**What the task asks**: Word for word, print every entry below.

(Stored entries)

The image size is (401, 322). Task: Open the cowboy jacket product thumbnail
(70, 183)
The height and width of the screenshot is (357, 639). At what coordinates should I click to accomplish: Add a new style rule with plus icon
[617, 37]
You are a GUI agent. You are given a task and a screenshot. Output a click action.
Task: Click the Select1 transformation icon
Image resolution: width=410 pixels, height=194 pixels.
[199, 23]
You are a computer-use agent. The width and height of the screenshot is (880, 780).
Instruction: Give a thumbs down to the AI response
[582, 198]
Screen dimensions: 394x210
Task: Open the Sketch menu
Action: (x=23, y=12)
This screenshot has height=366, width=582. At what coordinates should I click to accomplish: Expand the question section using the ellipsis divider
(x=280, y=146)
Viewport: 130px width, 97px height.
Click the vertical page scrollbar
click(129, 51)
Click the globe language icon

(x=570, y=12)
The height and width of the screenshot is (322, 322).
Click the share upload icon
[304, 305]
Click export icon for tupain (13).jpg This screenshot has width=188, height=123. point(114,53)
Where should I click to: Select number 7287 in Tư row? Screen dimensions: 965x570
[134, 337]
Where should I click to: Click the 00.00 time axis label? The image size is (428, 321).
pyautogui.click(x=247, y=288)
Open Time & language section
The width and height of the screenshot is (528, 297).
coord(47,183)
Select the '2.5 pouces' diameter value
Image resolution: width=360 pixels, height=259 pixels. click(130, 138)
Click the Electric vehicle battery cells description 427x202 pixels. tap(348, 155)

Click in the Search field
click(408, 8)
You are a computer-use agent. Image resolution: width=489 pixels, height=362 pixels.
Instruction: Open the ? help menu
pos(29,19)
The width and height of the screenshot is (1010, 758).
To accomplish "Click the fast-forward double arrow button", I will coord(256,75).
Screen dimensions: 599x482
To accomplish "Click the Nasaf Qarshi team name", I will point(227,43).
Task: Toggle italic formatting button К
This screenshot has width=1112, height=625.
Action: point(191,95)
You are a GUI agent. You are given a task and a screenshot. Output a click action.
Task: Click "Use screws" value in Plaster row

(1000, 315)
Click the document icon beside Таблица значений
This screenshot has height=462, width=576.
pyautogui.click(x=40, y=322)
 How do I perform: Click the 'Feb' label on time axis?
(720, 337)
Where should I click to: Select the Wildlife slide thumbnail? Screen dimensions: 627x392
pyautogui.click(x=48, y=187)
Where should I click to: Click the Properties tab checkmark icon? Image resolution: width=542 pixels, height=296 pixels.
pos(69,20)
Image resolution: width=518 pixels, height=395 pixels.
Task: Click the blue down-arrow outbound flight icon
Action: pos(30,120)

**Finished task**:
The image size is (401, 322). Task: Open the cowboy jacket product thumbnail
(70, 183)
The height and width of the screenshot is (357, 639). At what coordinates should I click to accomplish: Add a new style rule with plus icon
[617, 37]
You are a GUI agent. You are given a task and a screenshot. Output a click action.
Task: Click the Select1 transformation icon
Image resolution: width=410 pixels, height=194 pixels.
[199, 23]
You are a computer-use agent. The width and height of the screenshot is (880, 780).
Instruction: Give a thumbs down to the AI response
[582, 198]
Screen dimensions: 394x210
Task: Open the Sketch menu
Action: (x=23, y=12)
This screenshot has height=366, width=582. At what coordinates should I click to accomplish: Expand the question section using the ellipsis divider
(x=280, y=146)
Viewport: 130px width, 97px height.
Click the vertical page scrollbar
click(129, 51)
Click the globe language icon

(x=570, y=12)
The height and width of the screenshot is (322, 322).
Click the share upload icon
[304, 305]
Click export icon for tupain (13).jpg This screenshot has width=188, height=123. point(114,53)
Where should I click to: Select number 7287 in Tư row? Screen dimensions: 965x570
[134, 337]
Where should I click to: Click the 00.00 time axis label? The image size is (428, 321).
pyautogui.click(x=247, y=288)
Open Time & language section
The width and height of the screenshot is (528, 297).
coord(47,183)
Select the '2.5 pouces' diameter value
Image resolution: width=360 pixels, height=259 pixels. click(130, 138)
Click the Electric vehicle battery cells description 427x202 pixels. tap(348, 155)

Click in the Search field
click(408, 8)
You are a computer-use agent. Image resolution: width=489 pixels, height=362 pixels.
Instruction: Open the ? help menu
pos(29,19)
The width and height of the screenshot is (1010, 758).
To accomplish "Click the fast-forward double arrow button", I will coord(256,75).
Screen dimensions: 599x482
To accomplish "Click the Nasaf Qarshi team name", I will point(227,43).
Task: Toggle italic formatting button К
This screenshot has width=1112, height=625.
Action: point(191,95)
You are a GUI agent. You are given a task and a screenshot. Output a click action.
Task: Click "Use screws" value in Plaster row

(1000, 315)
Click the document icon beside Таблица значений
This screenshot has height=462, width=576.
pyautogui.click(x=40, y=322)
 How do I perform: Click the 'Feb' label on time axis?
(720, 337)
Where should I click to: Select the Wildlife slide thumbnail? Screen dimensions: 627x392
pyautogui.click(x=48, y=187)
Where should I click to: Click the Properties tab checkmark icon? Image resolution: width=542 pixels, height=296 pixels.
pos(69,20)
Image resolution: width=518 pixels, height=395 pixels.
Task: Click the blue down-arrow outbound flight icon
Action: pos(30,120)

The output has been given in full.